Many of the UK newspapers like the Daily Telegraph reflected on the number of novels by American authors who wouldn't have been eligible until the rule change for this year's prize.  Some commented also on the paucity of female authors (three out of the 13 titles).

Were there any surprises? The inclusion of Joy Ann Fowler, best known for the best selling Jane Austen Book Club  raised a few eyebrows as did David Nicholls's listing. None of the commentators said so specifically but reading between the lines the feeling was that these were rather 'light' to be considered for a premier book prize.

Inevitably there were comments on who had not been included - many of the big names were missing in fact. No Dave Eggers, no Ian McEwan, no Will Self and no Martin Amis. But of course the big surprise as The Independent, commented, was the absence from the list of Donna Tartt's The Goldfinch. She had been considered a cert for the long list having won the Pullitzer Prize with the novel in April.

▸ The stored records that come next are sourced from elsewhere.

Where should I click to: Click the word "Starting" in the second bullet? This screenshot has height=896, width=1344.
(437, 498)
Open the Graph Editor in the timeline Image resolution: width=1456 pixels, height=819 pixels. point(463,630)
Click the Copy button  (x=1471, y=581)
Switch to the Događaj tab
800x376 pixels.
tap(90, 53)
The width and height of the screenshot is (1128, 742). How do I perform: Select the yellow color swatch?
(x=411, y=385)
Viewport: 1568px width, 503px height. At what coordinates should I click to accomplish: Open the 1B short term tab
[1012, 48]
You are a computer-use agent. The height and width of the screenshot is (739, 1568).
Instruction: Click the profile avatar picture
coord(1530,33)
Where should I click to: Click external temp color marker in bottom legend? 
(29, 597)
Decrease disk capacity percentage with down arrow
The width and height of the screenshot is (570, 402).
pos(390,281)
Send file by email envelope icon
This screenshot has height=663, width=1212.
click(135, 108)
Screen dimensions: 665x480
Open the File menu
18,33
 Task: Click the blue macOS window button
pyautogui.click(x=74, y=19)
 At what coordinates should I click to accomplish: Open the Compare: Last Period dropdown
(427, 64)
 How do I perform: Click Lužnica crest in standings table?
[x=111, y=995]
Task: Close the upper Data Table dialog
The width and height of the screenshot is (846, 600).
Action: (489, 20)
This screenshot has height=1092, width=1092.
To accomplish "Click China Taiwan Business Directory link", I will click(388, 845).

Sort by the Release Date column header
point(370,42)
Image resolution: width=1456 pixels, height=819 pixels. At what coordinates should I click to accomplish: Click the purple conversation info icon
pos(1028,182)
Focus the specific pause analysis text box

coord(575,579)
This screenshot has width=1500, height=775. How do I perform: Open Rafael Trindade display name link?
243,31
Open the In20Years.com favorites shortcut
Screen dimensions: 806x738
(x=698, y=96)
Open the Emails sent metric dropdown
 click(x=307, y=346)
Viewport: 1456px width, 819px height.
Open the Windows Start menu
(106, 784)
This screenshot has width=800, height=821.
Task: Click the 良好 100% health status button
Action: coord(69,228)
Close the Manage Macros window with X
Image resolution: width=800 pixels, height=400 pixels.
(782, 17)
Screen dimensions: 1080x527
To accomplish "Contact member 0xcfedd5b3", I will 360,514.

Unless I was misreading the various articles, I didn't detect a lot of enthusiasm for this year's listing. No-one actually said it was a dull list but I didn't see any great buzz either. What people found disappointing was the shortage of representation by writers from Commonwealth countries which we have grown to see as a key feature of the Man Booker prize in the past. Only one Commonwealth writer actually made it to the list - the Narrow Road to the Deep North by the Australian writer Richard Flanagan. As Rebecca Jones, the BBC arts correspondent commented: "there are no Indian or African authors and that will raise eyebrows among those who feared writers from some Commonwealth countries might get squeezed out by the new rules."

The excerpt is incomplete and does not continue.